Тот только хмыкает в ответ, не прерываясь.
– Это не ответ, – Назарий решает на этот раз поговорить с ним серьезно о его положении.
– В этом вся моя жизнь, – цедит тот с явной неохотой вообще с кем-либо говорить. – Кому как тебе не знать.
Назарий с трудом давит возмущение.
– Ты бы мог получать за свою работу намного больше, чем те копейки, которые тебе отслюнивает мой отец.
– Не думал об этом, – отмахивается тот.
– Да ты просто раб! – говорит Назарий и сам же пугается этих слов. Внутри что-то больно сжимается от того, что это правда, и ничего нельзя с этим поделать. Совсем не так собирался он с ним говорить. Наверное, это от злости на отца вырвалось и от того, что Фролыч даже не пытается бороться.

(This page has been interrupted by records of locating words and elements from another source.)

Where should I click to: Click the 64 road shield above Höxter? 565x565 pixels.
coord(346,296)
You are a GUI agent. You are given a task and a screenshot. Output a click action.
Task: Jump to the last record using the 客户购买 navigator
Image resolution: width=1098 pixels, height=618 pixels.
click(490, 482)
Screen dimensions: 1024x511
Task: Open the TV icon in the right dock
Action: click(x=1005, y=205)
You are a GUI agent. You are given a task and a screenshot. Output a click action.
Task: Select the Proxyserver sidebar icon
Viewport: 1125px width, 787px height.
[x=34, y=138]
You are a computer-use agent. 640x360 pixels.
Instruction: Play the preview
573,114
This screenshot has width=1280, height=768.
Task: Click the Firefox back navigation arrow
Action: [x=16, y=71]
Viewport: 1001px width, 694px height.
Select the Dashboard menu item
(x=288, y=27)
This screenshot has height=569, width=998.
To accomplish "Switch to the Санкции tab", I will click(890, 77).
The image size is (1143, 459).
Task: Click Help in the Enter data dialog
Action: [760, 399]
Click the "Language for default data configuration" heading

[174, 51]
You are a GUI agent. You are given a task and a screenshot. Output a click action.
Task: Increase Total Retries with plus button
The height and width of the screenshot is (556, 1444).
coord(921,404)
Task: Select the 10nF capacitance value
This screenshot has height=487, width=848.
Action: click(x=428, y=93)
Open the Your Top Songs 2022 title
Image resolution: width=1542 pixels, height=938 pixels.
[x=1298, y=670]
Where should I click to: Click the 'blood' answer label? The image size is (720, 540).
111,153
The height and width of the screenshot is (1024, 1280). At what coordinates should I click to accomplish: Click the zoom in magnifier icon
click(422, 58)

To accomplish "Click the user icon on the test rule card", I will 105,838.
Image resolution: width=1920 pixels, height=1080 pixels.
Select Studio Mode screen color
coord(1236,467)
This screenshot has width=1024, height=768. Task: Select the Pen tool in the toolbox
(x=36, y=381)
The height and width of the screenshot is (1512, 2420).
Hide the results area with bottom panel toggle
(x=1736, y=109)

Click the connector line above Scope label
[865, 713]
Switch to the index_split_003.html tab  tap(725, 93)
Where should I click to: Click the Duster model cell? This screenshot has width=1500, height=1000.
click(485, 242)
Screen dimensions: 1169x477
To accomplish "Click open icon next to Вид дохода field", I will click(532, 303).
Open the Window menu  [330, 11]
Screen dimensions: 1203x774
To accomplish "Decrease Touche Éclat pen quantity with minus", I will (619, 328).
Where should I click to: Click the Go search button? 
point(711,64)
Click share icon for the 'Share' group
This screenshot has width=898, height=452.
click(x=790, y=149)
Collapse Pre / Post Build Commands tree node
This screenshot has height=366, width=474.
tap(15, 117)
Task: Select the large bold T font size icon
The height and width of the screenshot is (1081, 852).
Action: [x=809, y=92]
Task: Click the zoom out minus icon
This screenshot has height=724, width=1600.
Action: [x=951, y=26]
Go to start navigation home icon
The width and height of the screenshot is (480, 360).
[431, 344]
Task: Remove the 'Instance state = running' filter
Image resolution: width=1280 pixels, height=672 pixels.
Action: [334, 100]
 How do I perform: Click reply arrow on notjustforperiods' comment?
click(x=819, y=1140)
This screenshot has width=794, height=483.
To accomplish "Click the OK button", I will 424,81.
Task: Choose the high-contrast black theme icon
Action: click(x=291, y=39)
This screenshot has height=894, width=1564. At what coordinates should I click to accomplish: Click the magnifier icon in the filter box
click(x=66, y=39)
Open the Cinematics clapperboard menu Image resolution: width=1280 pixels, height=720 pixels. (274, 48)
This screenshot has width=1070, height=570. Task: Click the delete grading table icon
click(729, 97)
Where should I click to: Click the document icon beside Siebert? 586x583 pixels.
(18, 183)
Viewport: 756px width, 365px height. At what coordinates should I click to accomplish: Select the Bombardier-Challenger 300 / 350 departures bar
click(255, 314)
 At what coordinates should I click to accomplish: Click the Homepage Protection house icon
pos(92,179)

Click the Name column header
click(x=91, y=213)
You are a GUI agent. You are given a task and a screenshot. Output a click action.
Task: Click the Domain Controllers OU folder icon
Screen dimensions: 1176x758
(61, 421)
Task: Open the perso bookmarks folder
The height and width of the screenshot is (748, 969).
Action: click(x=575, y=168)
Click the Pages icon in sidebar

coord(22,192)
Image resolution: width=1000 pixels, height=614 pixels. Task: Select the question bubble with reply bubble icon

– Меня все устраивает, – тот подтверждает его опасения.
– Да что-то слабо верится, – вздыхает Назарий, берет стул и садится напротив. – Папаша вообще собрался тебя выгнать из квартиры и ничего не оставить даже из того, что твое по праву. Я не хотел тебе говорить, но…
Лучше тебе знать правду, чем жить в иллюзиях.
Фролыч поднимает темно-синие глаза с тяжелыми воспаленными веками. Наконец, он его услышал.
– Я сделал что-нибудь не так? – в усталом голосе звучит сарказм.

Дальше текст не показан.